*** Opening of Data records ***
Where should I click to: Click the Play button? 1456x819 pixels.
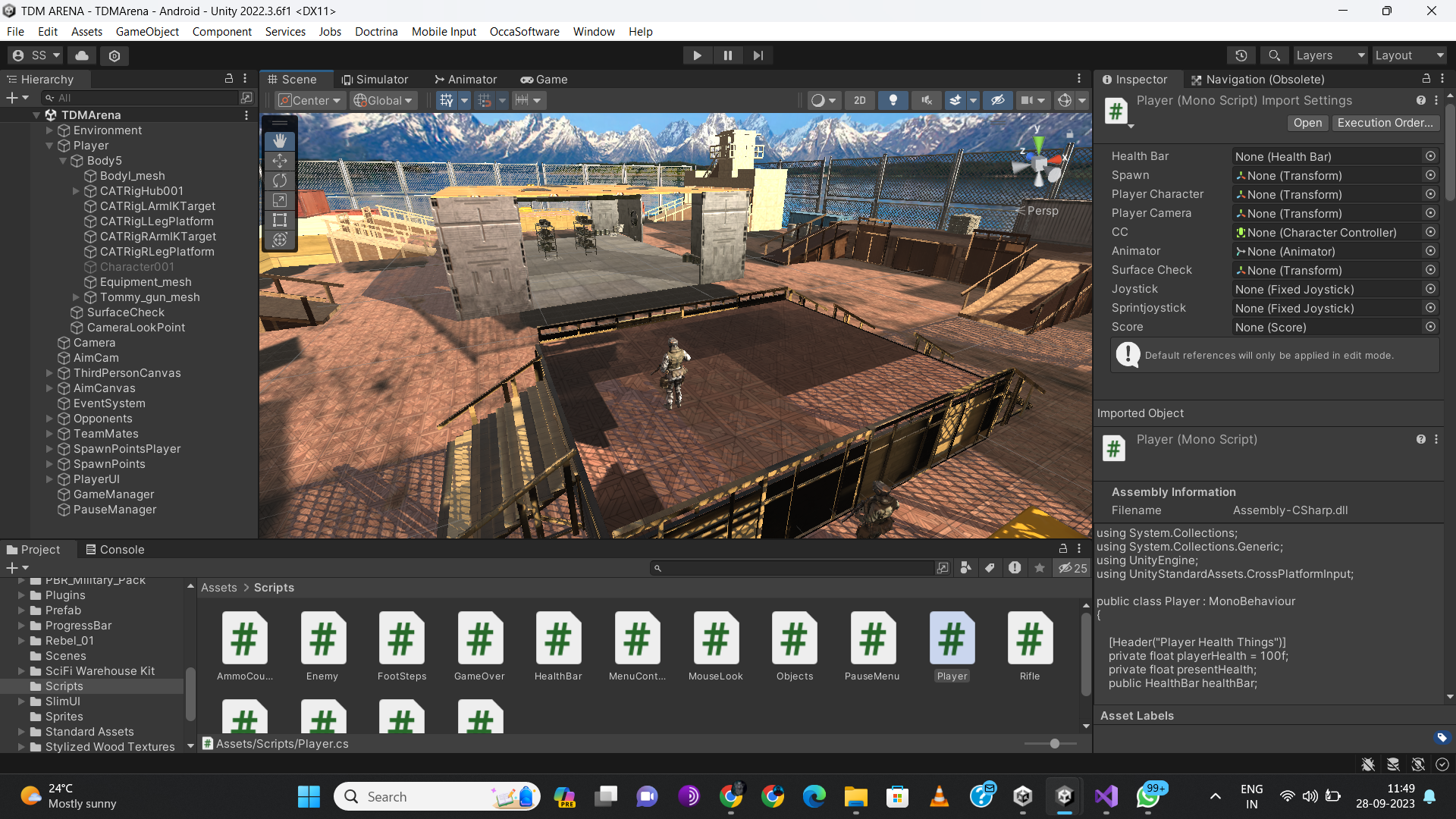pos(697,55)
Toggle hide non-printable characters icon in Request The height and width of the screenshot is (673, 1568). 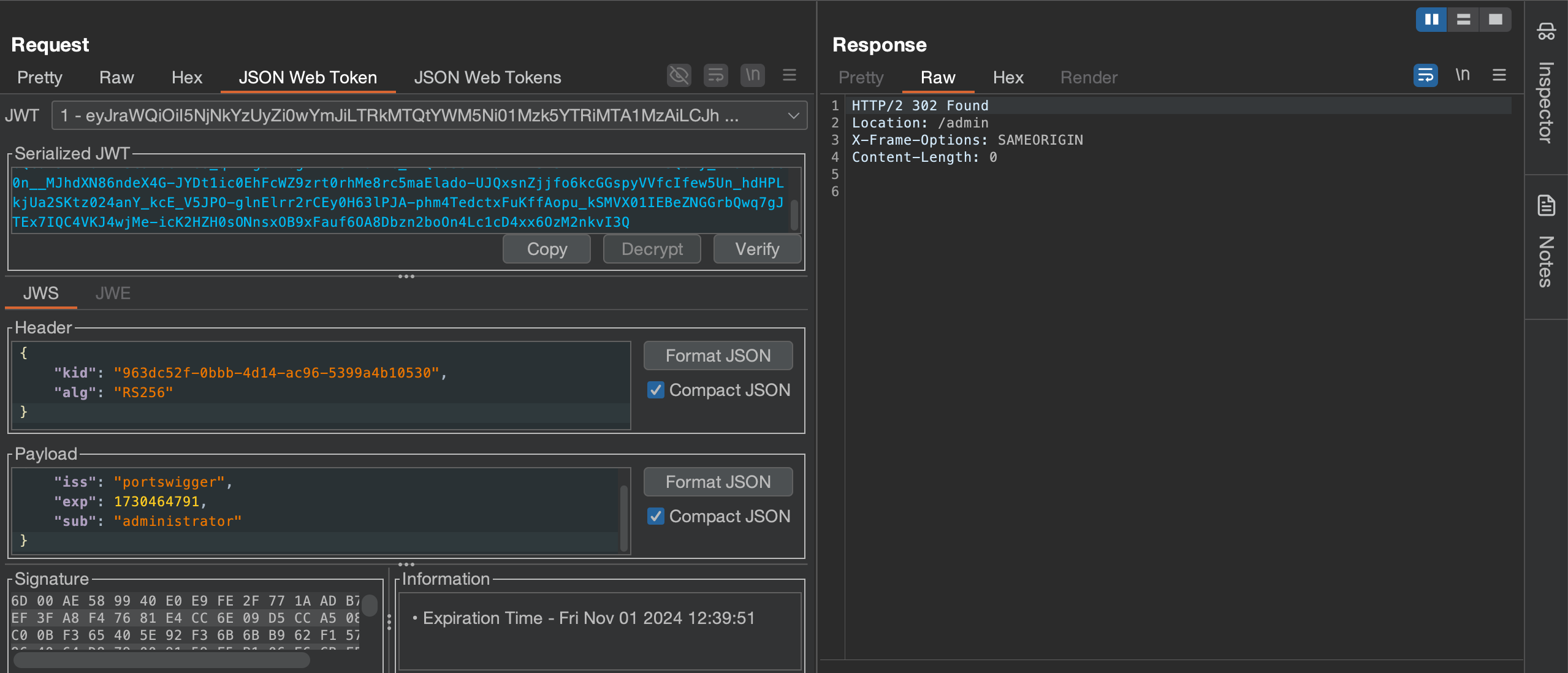[x=679, y=75]
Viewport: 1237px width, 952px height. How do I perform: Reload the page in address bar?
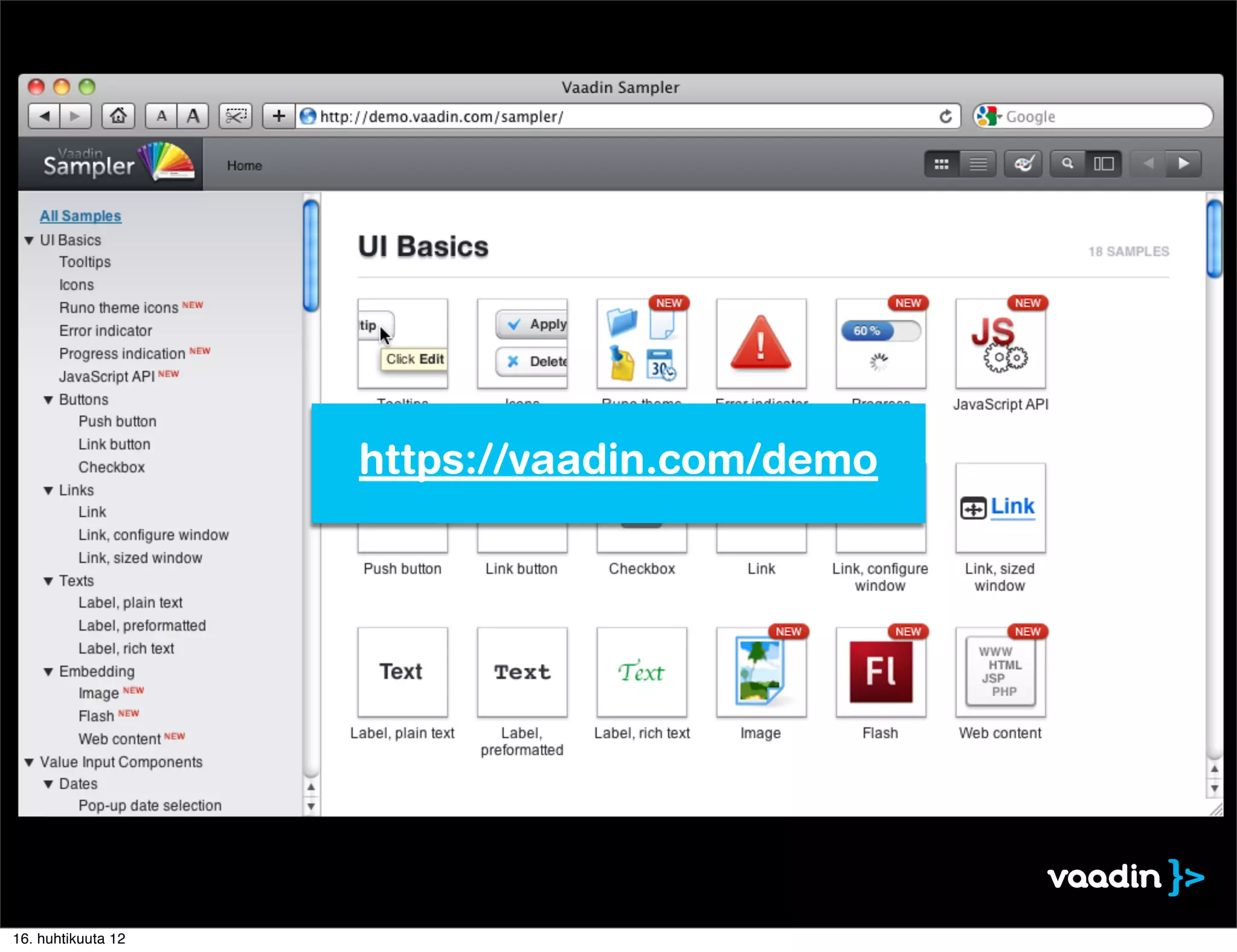[945, 117]
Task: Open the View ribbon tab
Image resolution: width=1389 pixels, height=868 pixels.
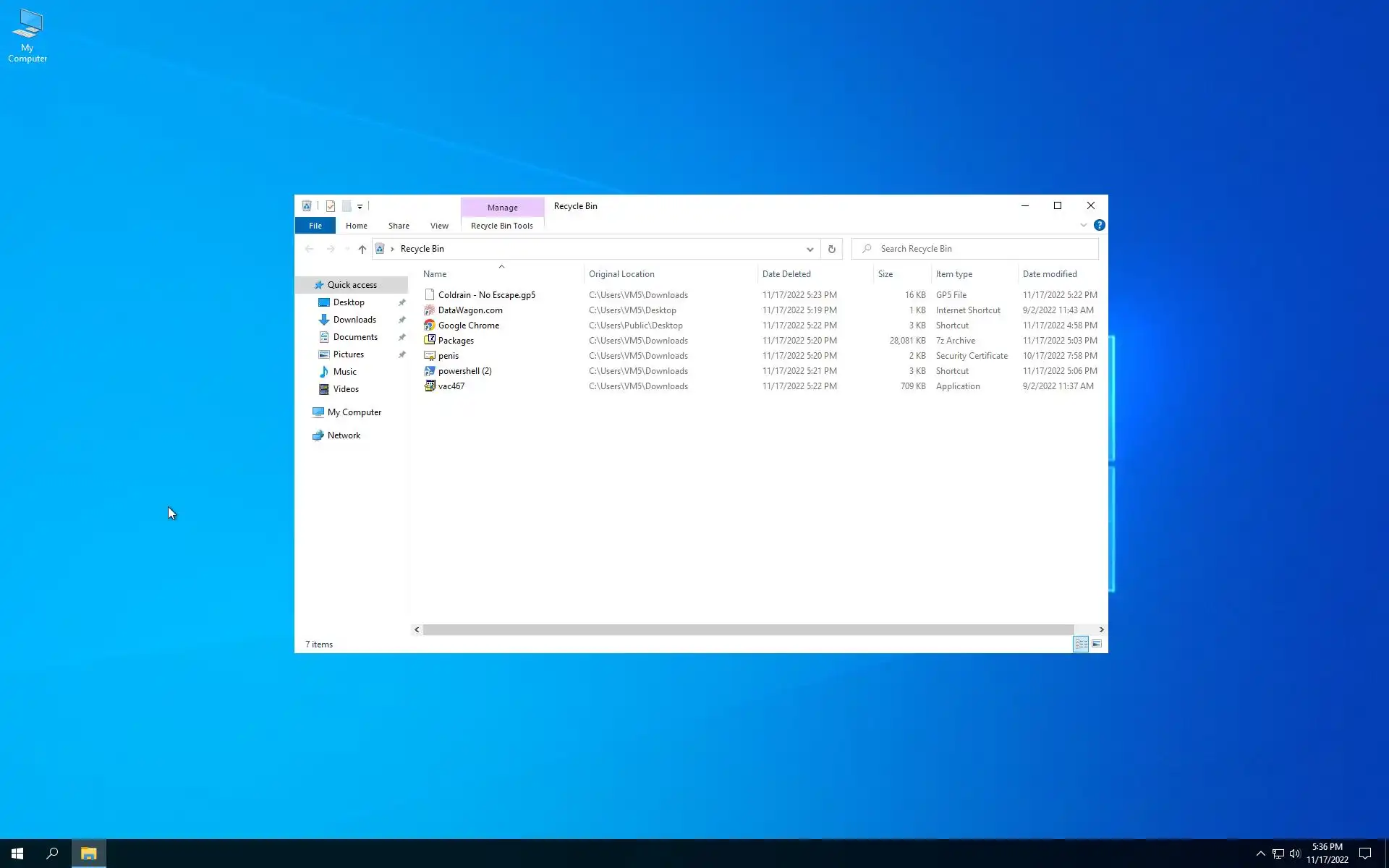Action: (439, 226)
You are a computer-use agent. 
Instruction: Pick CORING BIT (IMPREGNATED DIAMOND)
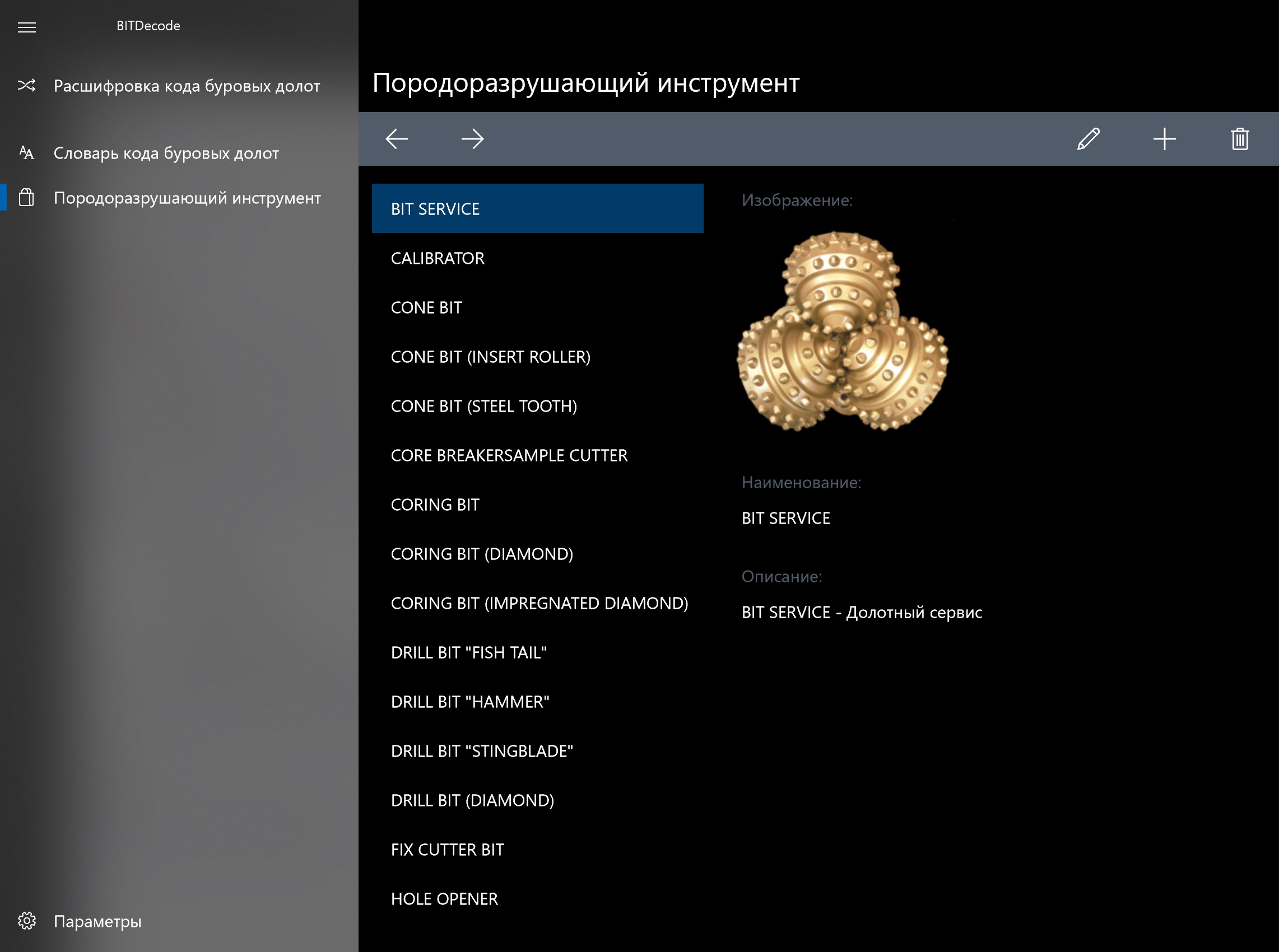click(x=539, y=603)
*** Close of Data records ***
_Exercise brief_
Write out exactly the lines from the line that contains "Task: Open the View ribbon tab" to the last line of the material above, both included; pictures do not belong in the copy.

_Result_
Task: Open the View ribbon tab
Image resolution: width=1389 pixels, height=868 pixels.
Action: (439, 226)
You are a computer-use agent. 
Instruction: Pick CORING BIT (IMPREGNATED DIAMOND)
click(x=539, y=603)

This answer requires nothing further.